Tuesday 7 April 2020

VK3MO vs VK3QN (Round 2)

A new test very early this morning, long path, of how VK3QN measures up against VK3MO (details of TX antennas in use given here), using WSPR at 14MHz.

With an incoming tide, and good surf on a steep beach, it's always a little difficult to pitch the receive (1/4 wave vertical) antenna at the correct position.  This was especially so for this run, because I changed from using an SDR receiver to a TS-480 rig and Raspberry Pi 3B+combination.   Moving all this equipment and the antenna in a hurry, if the water rushes in unexpectedly, is not easy!

Listening for VK on early morning long path.  Rig in the box, Raspberry Pi in the bag.
The advantage of using a rig is that all the 'signal processing' is already done by the analogue circuitry of the rig, before being fed to the Pi as simple audio.  This relieves the Pi's processor of the hard work needed with SDR software.

The Pi also never misses a WSPR decode cycle, which can often be a big headache with Windows latptops.  With so much effort involved to deploy in the field, missing cycles is definitely unacceptable!

I'm glad to say that everything went as it always does with the Pi - beautifully!

There was a 2dB median difference favouring QN over MO.  MO peak signal was +21dB (compared to 'just' +9dB to the vertical delta back home), whilst QN, optimised for low angle, reached an essentially identical +20dB (+7dB to the delta).


So, on this occasion, no significant difference in peak signal, but a modest difference in the median of reports.

Obviously, much more work is needed to reach a firm conclusion.

Turning to other VK signals, I was delighted to see I was the only person receiving VK3YE (200mW) anywhere outside of the Antipodes for several hours prior to and during my run.  VK6AS (1W) was also heard, with only VK/ZL and JA hearing him otherwise.  From Africa, only I and the outstanding EA8BFK heard ZS1SCI (200mW) and ZS6JPS (5W).
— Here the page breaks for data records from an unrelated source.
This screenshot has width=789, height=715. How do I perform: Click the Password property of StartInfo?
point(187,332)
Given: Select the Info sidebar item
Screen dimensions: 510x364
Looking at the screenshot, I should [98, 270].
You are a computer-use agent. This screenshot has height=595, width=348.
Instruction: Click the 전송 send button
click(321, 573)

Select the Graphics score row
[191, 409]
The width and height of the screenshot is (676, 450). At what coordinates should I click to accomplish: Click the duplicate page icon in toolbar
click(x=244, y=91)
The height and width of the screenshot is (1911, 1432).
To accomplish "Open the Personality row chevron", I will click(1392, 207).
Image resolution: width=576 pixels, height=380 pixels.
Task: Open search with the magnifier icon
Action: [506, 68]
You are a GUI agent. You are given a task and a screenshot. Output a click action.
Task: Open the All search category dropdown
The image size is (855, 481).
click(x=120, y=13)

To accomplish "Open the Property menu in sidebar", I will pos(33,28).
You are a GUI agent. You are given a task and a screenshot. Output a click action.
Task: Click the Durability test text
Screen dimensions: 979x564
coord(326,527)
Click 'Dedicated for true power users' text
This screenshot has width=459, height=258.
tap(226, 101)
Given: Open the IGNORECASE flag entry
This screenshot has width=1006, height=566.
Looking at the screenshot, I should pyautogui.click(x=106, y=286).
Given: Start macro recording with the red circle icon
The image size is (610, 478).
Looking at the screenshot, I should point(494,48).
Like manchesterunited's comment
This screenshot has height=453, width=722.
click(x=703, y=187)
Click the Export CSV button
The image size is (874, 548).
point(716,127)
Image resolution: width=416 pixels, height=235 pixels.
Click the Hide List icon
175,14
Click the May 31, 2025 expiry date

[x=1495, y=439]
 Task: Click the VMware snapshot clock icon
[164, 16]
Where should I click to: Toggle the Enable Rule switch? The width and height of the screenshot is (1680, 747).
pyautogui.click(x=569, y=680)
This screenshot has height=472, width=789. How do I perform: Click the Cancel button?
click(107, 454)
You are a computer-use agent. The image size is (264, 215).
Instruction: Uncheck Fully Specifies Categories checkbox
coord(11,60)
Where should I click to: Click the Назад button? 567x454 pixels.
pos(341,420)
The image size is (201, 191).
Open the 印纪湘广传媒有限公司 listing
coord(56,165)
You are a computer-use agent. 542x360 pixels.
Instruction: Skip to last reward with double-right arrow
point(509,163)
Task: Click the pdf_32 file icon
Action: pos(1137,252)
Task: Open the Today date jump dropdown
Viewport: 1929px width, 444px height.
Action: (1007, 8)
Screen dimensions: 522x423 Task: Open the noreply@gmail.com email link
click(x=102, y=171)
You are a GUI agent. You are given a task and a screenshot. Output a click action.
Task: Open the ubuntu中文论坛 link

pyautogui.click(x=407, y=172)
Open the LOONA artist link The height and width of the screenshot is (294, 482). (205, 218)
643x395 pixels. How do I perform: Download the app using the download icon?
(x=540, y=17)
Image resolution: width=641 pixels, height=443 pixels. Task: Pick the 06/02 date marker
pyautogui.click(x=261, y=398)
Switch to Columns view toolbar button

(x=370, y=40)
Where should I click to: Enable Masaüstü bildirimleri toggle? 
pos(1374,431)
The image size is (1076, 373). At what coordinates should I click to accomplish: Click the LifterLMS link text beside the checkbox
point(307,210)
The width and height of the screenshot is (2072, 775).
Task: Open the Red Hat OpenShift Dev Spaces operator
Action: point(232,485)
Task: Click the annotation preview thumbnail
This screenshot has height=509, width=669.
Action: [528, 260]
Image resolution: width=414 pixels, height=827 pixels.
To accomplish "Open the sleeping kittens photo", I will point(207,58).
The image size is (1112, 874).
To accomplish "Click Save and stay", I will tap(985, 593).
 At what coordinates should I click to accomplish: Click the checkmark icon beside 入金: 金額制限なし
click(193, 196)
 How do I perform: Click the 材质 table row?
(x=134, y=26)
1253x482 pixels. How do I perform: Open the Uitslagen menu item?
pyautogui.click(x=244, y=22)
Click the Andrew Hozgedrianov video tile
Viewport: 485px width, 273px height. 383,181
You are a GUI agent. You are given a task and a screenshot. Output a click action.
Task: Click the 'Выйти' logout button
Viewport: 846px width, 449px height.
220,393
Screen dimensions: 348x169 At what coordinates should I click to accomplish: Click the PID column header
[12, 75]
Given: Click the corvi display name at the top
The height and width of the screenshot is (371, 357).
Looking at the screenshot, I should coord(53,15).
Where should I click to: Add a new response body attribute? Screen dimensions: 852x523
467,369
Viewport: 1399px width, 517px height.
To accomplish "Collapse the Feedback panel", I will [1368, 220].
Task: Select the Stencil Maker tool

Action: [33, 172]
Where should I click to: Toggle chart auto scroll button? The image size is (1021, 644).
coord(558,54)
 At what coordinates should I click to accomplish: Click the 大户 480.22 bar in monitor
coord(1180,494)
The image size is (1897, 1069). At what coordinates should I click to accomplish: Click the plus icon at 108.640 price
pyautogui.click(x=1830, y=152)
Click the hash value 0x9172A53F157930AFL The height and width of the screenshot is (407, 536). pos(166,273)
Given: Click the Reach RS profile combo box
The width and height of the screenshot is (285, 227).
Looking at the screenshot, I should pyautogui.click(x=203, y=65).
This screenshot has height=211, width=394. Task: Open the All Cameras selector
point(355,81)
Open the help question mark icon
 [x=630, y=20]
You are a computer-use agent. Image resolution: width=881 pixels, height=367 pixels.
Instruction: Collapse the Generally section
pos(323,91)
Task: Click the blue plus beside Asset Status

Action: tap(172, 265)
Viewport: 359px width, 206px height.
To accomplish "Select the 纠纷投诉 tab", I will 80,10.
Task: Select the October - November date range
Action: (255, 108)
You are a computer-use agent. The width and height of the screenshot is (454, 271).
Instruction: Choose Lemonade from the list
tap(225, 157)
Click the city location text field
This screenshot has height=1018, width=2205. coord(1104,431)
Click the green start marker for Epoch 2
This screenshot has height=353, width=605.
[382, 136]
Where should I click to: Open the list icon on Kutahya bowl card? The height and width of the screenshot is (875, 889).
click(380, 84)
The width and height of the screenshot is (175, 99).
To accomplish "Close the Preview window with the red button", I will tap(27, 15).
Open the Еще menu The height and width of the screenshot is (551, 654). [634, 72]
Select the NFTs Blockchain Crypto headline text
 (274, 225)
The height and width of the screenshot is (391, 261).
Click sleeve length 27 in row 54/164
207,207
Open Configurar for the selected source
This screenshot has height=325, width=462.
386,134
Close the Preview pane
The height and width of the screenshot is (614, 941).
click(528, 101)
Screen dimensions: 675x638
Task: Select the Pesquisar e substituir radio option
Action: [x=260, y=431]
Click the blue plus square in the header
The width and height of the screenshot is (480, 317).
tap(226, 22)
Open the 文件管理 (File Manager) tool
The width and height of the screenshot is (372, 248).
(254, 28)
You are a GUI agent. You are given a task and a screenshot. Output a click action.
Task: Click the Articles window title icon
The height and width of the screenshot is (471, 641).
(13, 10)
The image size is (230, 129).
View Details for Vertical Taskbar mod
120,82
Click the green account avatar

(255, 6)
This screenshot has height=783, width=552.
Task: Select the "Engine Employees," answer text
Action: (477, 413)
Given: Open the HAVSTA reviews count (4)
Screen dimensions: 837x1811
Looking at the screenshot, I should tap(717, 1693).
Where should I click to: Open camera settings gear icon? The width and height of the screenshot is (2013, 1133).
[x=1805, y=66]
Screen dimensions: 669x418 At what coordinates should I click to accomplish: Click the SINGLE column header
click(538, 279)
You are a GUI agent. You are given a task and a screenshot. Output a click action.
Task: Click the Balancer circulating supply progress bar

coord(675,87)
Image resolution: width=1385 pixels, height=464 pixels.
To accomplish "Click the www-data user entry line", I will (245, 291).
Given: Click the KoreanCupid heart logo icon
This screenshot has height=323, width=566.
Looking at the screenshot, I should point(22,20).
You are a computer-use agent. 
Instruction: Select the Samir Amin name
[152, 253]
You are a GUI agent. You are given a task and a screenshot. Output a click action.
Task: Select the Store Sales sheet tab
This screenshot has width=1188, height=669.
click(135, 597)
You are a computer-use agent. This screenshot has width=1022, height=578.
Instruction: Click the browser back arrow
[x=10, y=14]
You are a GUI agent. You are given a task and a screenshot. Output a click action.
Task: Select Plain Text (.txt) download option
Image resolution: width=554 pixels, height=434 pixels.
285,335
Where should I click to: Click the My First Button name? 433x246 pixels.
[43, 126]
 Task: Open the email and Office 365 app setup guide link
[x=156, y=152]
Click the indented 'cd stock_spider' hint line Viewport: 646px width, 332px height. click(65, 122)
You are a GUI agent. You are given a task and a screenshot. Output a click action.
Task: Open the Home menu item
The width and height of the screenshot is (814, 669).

Example of the benefits of coastal operating.

This was also the case (except for OZ7IT on his peak long path period) for VK3GMZ (10mW).

VK2RH, putting out 5W, was heard outside the Antipodes only by myself, OE9GHV and EA8BFK (no surprises for those two stations!)

In the UK, only GM4SFW and myself heard the 10mW during the run period from balloon VE3KCL, out over the Central Siberian Plateau.

Also nice to see how my peak LP signals were delayed, as would be expected, due to the longitude difference between myself and  excellent WSPR station, 2E0PYB:

VK3QN to me (blue) and 2E0PYB (orange), showing longitude effect.

Covid-19 legal notice: this study, now concluded, was conducted in an unpopulated, remote area, combining my paid work as an author with daily exercise (you try carrying a 12V battery, full rig, antenna and computer on your own through sand dunes!)








2 comments:

PE4BAS, Bas said...

Very interesting John. This is really something I should try. Why does a Windows computer miss some WSPR decodes. I didn't notice it yet, but can't compare as I only have windows computers. I really should try a Pi I guess. 73, Bas

Photon said...

Hi Bas. I worked hard at an answer to non-decodes, which is a problem that seems to have developed in the past few weeks (maybe a Win update?) I turned all power management off in Win10, but no real difference. I had D4 time service on a very frequent update (every 2 minutes), and changing to every 30 minutes seemed to avoid the problem for the most part. After a time, the computer seems to settle down and stop missing decodes. But the Pi doesn't do this at all. You can surf the web and do other things, and it still keeps decoding reliably!